I used to embrace a “clean as you go” mentality. This works really well when you only have one child, and that child is a baby.

With five kids, I’ll occasionally take an item from one room to another to put away, but only if I’m going that way. I’ll try to put away the game when we’re done playing it, or take a dish to the sink.

But I don’t stress over it.

Overall, I’ve moved away from a “clean as you go” mentality and replaced it with a “wait and do it all at once” mentality.

Why? Because I’ve found it to be much more efficient for my limited time and energy.

Some examples of “wait and do it all at once”…

  • Round up dishes from around the house at the end of day and do all the dishes/load the dishwasher at once.
  • Pick up the living room once every morning while you wait for your coffee to finish brewing.
  • Toss non-essential items that need to be put away in a single basket, then put it all away once a week, or daily if you have time.

Take the dishes – I don’t load the dishwasher throughout the day. I haven’t for years.

At the end of the day, one child gathers dishes from around the house, I wash the dishes and pans that require hand washing, and my oldest daughter loads the dishwasher and starts it.

I wish I would have known about this idea in my baby days. I would have saved soooo much energy!

Plus, when you do it all at once, you don’t need to rearrange the dishwasher.

Related: How to Be Productive With a Baby – 13 Tricks from a Mom of 5

Note: The only time I break the “do it all at once” rule is with laundry. As a family of seven we have far too much laundry to do all in one day, so I do a load a day. I put it in in the morning and put away later that day.

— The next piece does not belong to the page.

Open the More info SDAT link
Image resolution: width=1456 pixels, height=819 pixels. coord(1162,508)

But if it’s just and your spouse and a baby, choosing one day a week to get all the laundry done might work well for you.

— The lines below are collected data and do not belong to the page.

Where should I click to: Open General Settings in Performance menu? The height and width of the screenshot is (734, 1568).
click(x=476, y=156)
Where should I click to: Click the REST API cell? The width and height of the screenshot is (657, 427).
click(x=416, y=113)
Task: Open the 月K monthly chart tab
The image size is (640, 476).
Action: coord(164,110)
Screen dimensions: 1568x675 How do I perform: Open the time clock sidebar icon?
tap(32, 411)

2. Go to bed with a clean kitchen.

In my baby days, someone once gave me the advice to reset the house at the end of the day. Unfortunately, this ended up being overwhelming and pretty exhausting.

If you can do it, great. If not, just do the kitchen.

Once this became a true habit (I feel weird when I don’t do this), it was amazing.

You don’t fully realize the impact of this simple habit until you try it. Why? Because you will mostly notice the ABSENCE of that heavy, “oh crap, I have 40 minutes worth of kitchen clean-up to do when I first wake up” feeling.

Oh, and I can’t find a clean counter to make my morning coffee. Yuck.

The absence of that feeling is absolutely worth the effort you put in at the end of the day to make this happen.

How do you make this a habit? Attach it to something you already do.

Do you put the baby down for a nap or for bed around 7:30 or 8pm? Clean the kitchen right afterward. Or always clean up the kitchen right after dinner.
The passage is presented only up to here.